● GIVEN PROBLEM 1
Retype everything in the aquarium gravel thread from "Most threads I" down to "tank becoming planted.", keeping every word and mark the same.

● TEXT EXCERPT
# "fertilized" gravel?



## Bludypoo (Jun 21, 2014)

Hello All,

I'm very new to planted aquariums but not knew to fishkeeping in general. I've read various threads/pages on substrates and their importance (important) but have a couple of questions.

Most threads I read are about starting a new planted set-up in which fresh everything is bought and a tank must be cycled. I never read any thing about a previously unplanted tank becoming planted.

My questions are: 

1. Will well used gravel work as a substrate? Gravel is full of fishfood/waste (things that normal plants love). Is it the same for underwater plants? Will a well used gravel work as a substrate?

If not, what does it lack? Will granule size make a huge difference? (i know it is pretty important)

2. I've seen instances where people will use only substrate (ADA Amazonia or what have you) and instances where there will be a layer of the substrate with a layer of sand or gravel over top. Is this purely for aesthetics/price? Will using only substrate as your "gravel" be harmful in anyway?

Thanks in advance! If my questions have been covered, please link me to the proper place!!


----------



## Michael (Jul 20, 2010)

Welcome to APC! You are asking the right questions.

1. Yes. Old tanks with a lot of mulm build-up in the gravel actually develop the same characteristics as soil substrate tanks. There may be specific nutrient deficiencies that need to be corrected, but these aren't likely to be important in a low-tech tank.

2. A cap is necessary for soil substrates to keep the soil in place, prevent it from clouding the water, and give a good anchor for new plants. ADA soil and most of the other proprietary substrates are designed to be used without a cap, but sometimes people add one for aesthetic purposes.


----------

● GIVEN DATA
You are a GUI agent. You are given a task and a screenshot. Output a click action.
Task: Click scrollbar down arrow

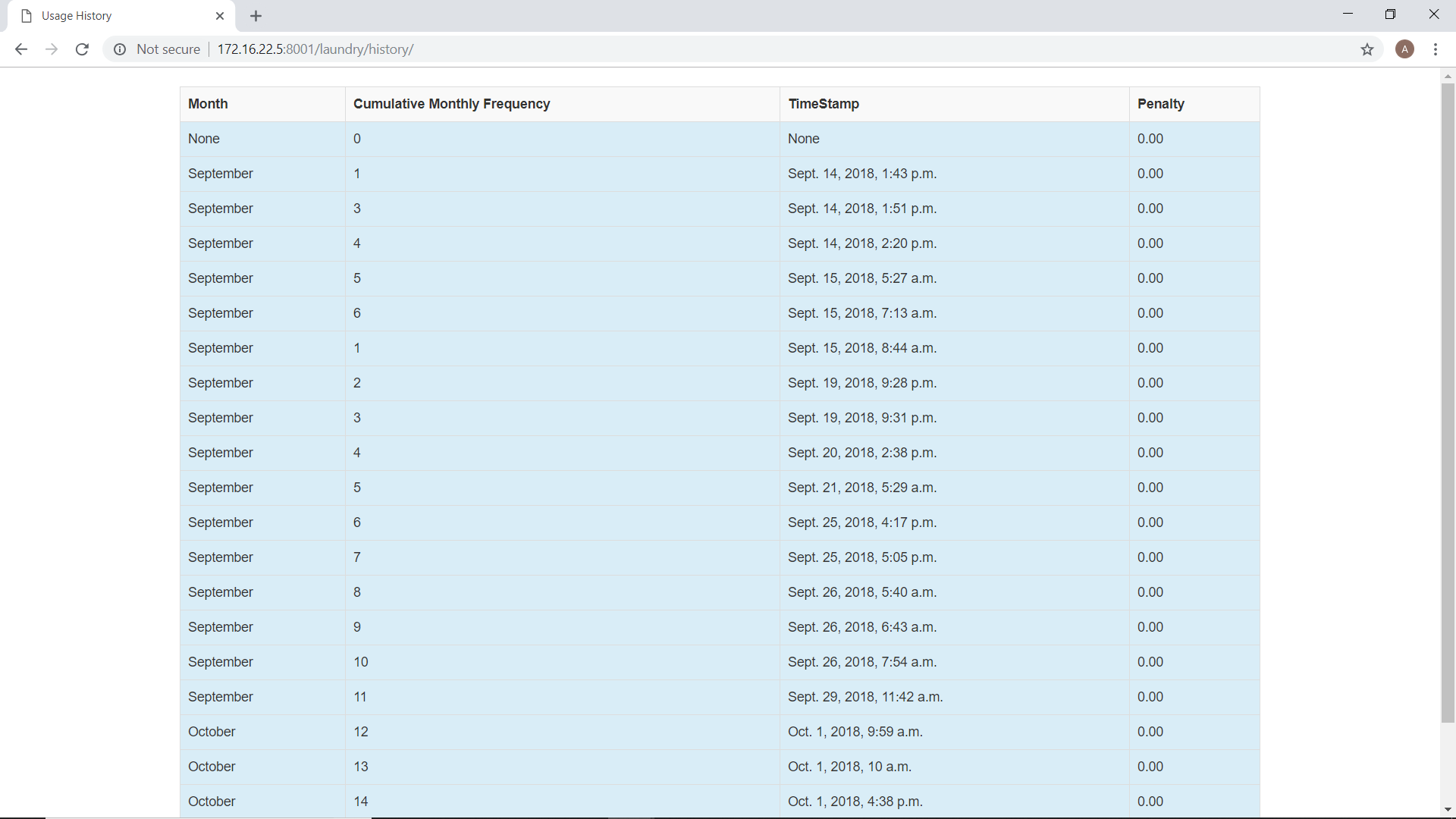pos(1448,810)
...
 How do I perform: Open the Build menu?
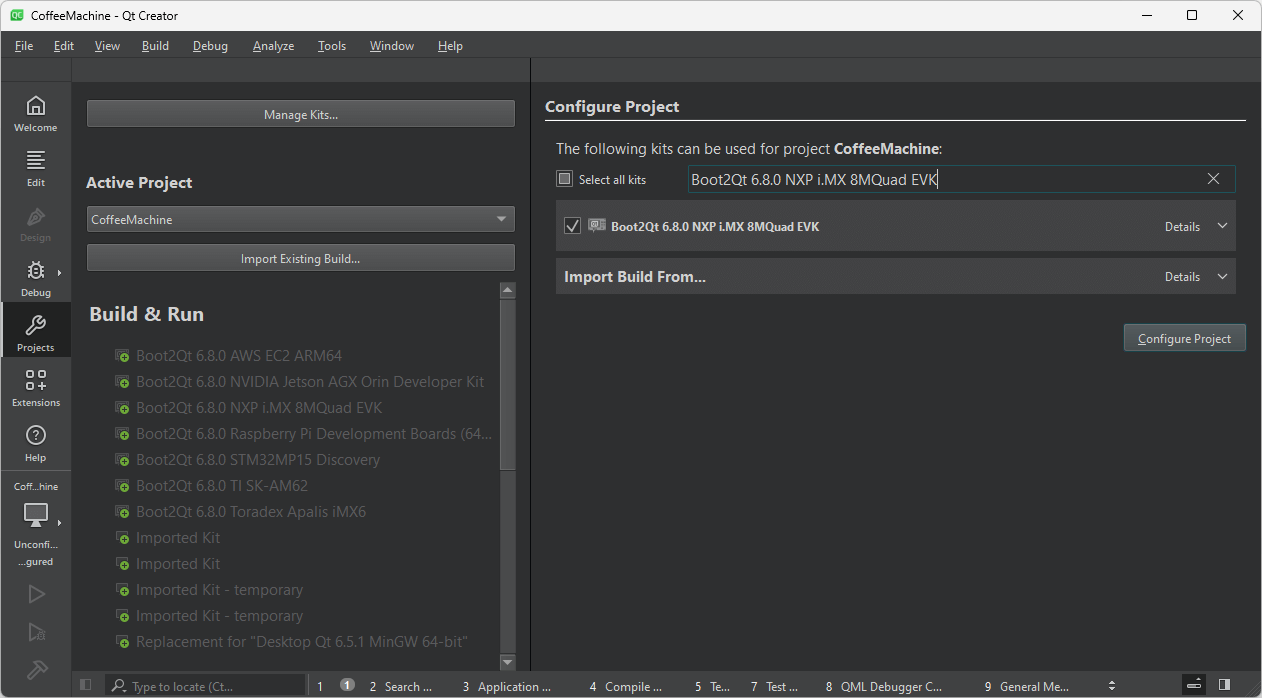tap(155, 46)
* * *
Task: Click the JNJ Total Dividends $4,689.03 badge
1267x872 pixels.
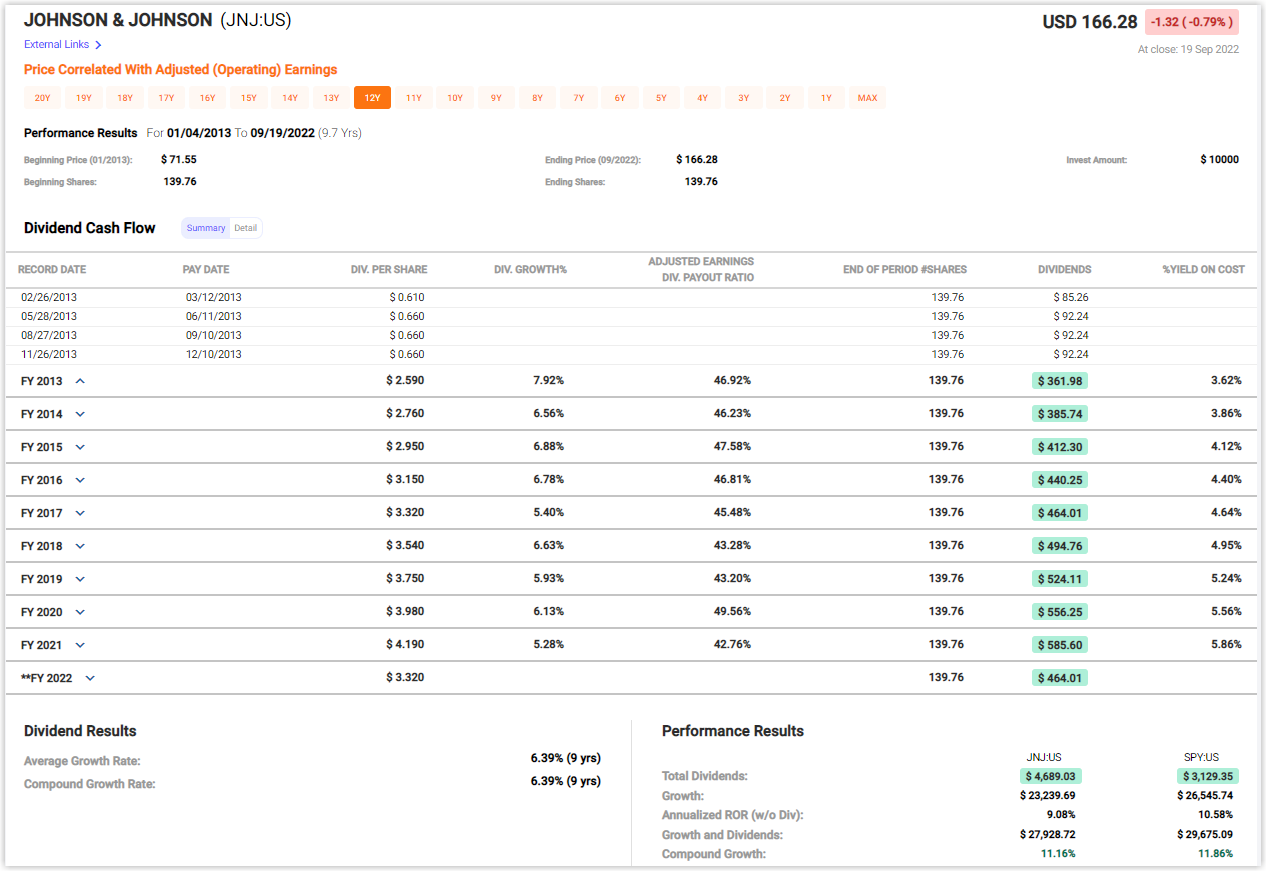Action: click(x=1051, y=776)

● GIVEN PROBLEM 2
Repeat everything in the records from the line containing "You are a GUI" down to the line containing "pos(1448,810)", both lines included, with the pictures left out.

● FULL SOLUTION 1
Most threads I read are about starting a new planted set-up in which fresh everything is bought and a tank must be cycled. I never read any thing about a previously unplanted tank becoming planted.

● FULL SOLUTION 2
You are a GUI agent. You are given a task and a screenshot. Output a click action.
Task: Click scrollbar down arrow

pos(1448,810)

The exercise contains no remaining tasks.